MICHEL FOUCAULT: Bien, querría dedicar esta segunda transmisión a algo que incumba al reverso, el otro lado de la fiesta, que sea, si se quiere, el silencio de los locos. Pero creo que usted tiene una objeción que hacerme y me gustaría precisamente que la discutiésemos, porque, señor Doat, usted es un hombre de teatro y ha tenido a bien realizar este programa. Tengo la impresión de que no está del todo de acuerdo conmigo sobre la interpretación que he dado de los respectivos papeles de la fiesta y el teatro en relación con la locura. Por mi parte, soy más bien de la opinión de que el teatro da la espalda a la fiesta, da la espalda a la locura y trata de atenuar sus poderes, controlar su fuerza y su violencia subversiva, en beneficio de una bella representación. El teatro, en el fondo, escinde a los participantes, los participantes de la fiesta, para dar origen por un lado a los actores, y por otro a los espectadores. Sustituye la máscara de la fiesta, una máscara de comunicación, por algo que es una superficie de cartón, de yeso, más sutil, pero que oculta y separa.

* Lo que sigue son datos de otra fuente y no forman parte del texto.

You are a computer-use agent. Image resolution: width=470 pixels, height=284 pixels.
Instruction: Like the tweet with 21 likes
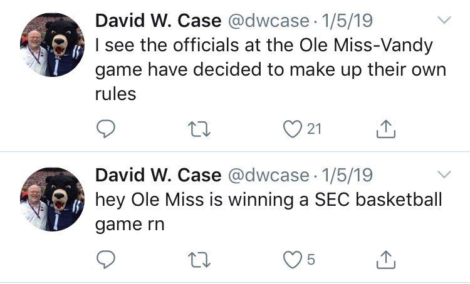tap(293, 129)
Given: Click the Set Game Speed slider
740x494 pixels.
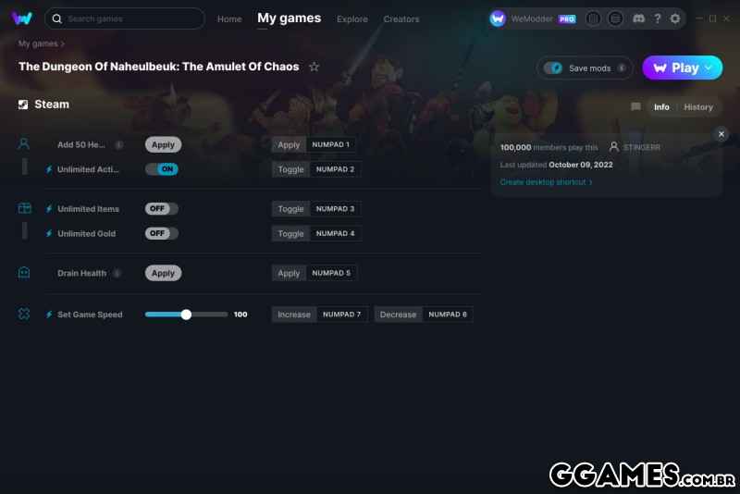Looking at the screenshot, I should pos(186,315).
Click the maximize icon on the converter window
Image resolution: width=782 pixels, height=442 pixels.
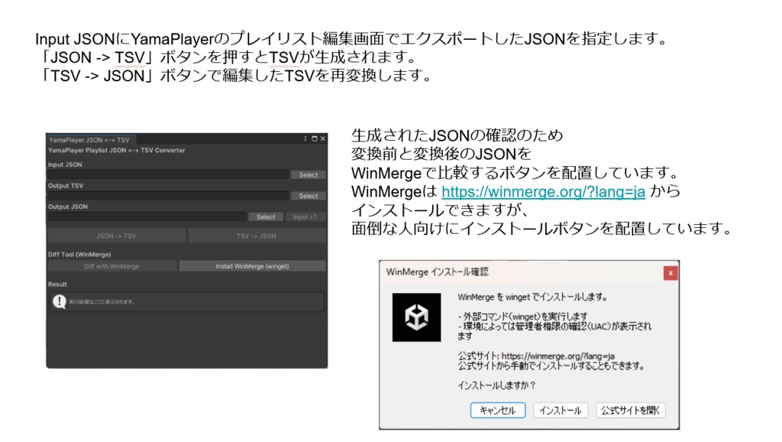(x=315, y=138)
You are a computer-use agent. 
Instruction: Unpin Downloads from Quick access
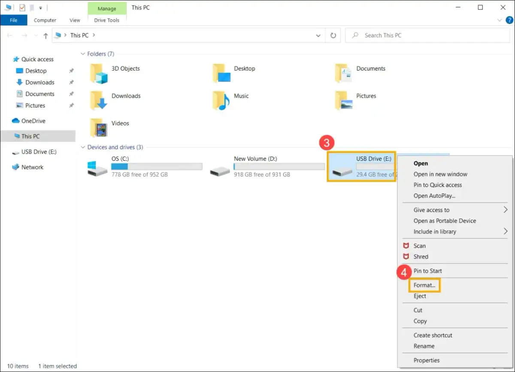click(71, 82)
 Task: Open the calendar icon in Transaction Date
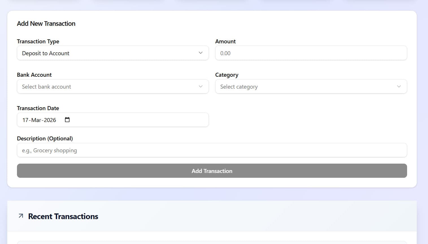tap(67, 120)
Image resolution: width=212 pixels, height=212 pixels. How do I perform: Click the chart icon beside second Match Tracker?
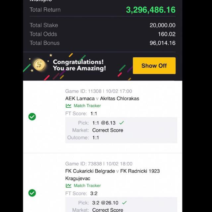pos(69,186)
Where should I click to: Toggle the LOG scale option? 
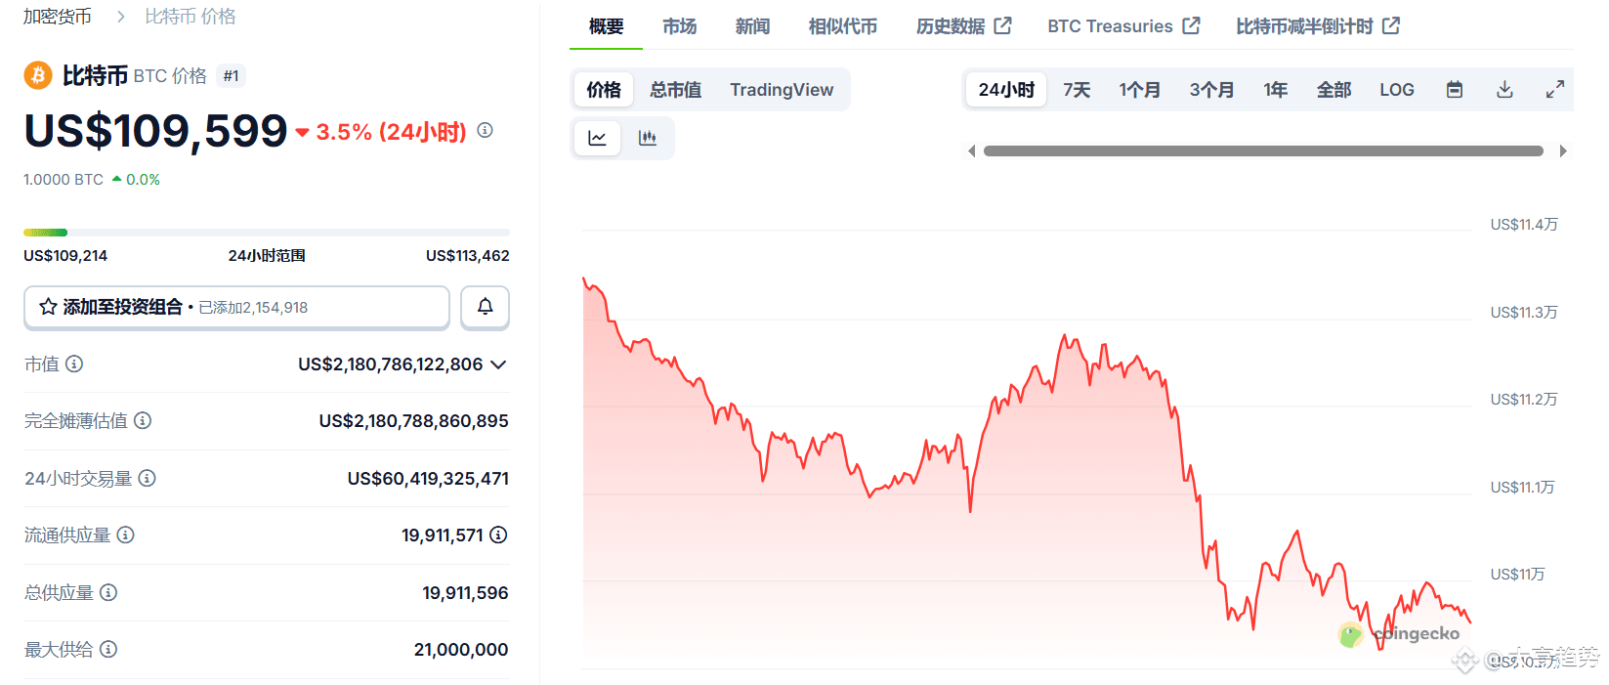click(x=1396, y=90)
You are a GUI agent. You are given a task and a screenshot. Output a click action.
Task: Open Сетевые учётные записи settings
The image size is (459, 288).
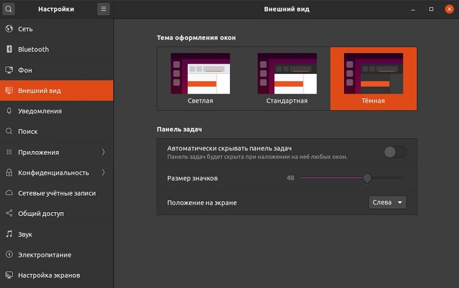[57, 193]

J. D.: Pues bien, voy a decirle que no es una opinión únicamente personal. Creo con mucha gente, sobre todo con el buen maestro Alain, que el teatro nació de la necesidad que una comunidad tiene de expresarse en relación consigo misma. A medida que se desarrolla, una parte de esa comunidad se profesionaliza y pasa a llamarse “autor”, “actor”, “escenógrafo” y todas las profesiones que se ocupan del espectáculo, y la otra parte se llama “espectador”. Pero yo creo, como lo piensa además Alain, a quien llamo en mi auxilio, porque me parece que usted lo quiere, pienso que Alain no olvidó incluir también el momento del espectáculo en la fiesta y la ceremonia. Por mi parte, pienso que el teatro nunca es tan bello como cuando se hace fuera de los lugares creados para él. Piense en los festivales, piense en las representaciones frente a algunos paisajes, frente a las plazas de algunas catedrales. En el fondo, creo simplemente que siempre debe buscarse una especie de equilibrio entre la fuerza apolínea y la fuerza dionisíaca.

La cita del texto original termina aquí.